— Input records —
========================================================================

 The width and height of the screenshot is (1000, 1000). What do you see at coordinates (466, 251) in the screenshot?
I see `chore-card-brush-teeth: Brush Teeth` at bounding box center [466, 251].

========================================================================

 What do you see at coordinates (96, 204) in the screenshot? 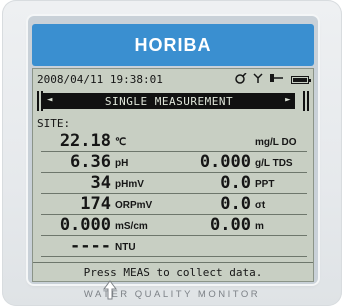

========================================================================

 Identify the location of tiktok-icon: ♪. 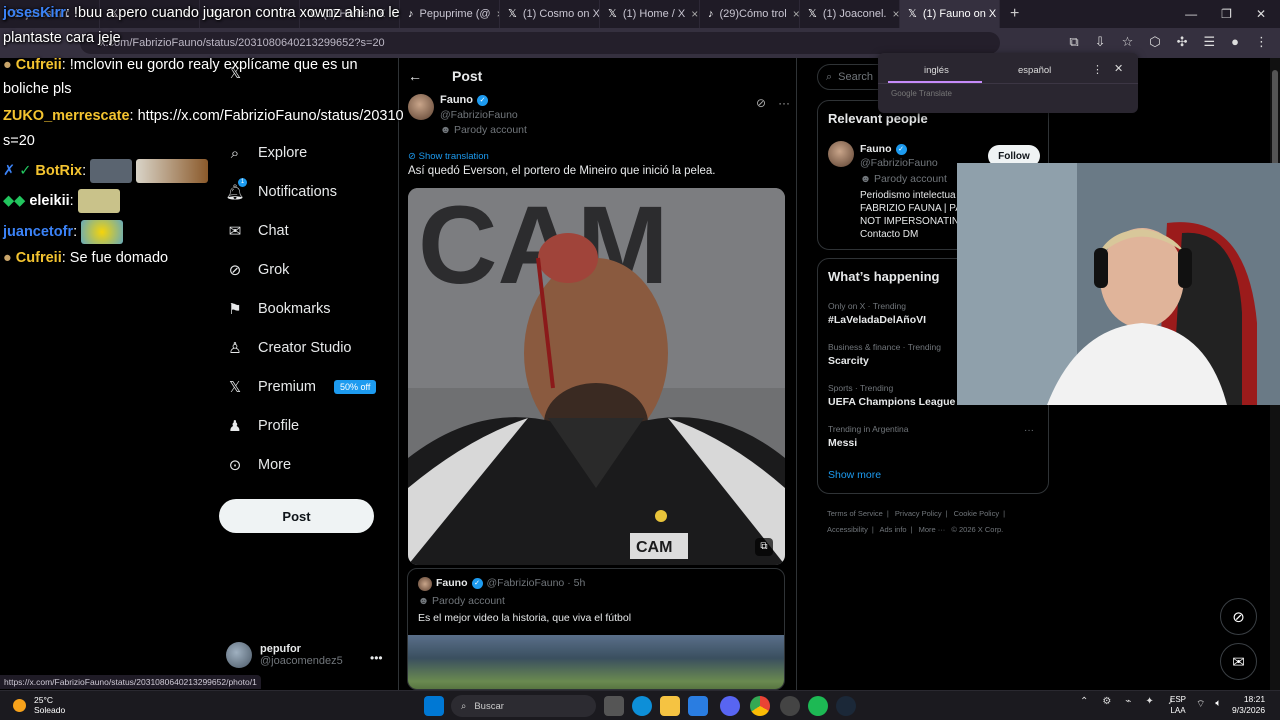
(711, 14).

========================================================================

— Task prompt —
Print the entries from the line containing "The width and" up to and including the line containing "center [466, 251].", reproducing each line character for character.

— Solution for this problem —
 The width and height of the screenshot is (1000, 1000). What do you see at coordinates (466, 251) in the screenshot?
I see `chore-card-brush-teeth: Brush Teeth` at bounding box center [466, 251].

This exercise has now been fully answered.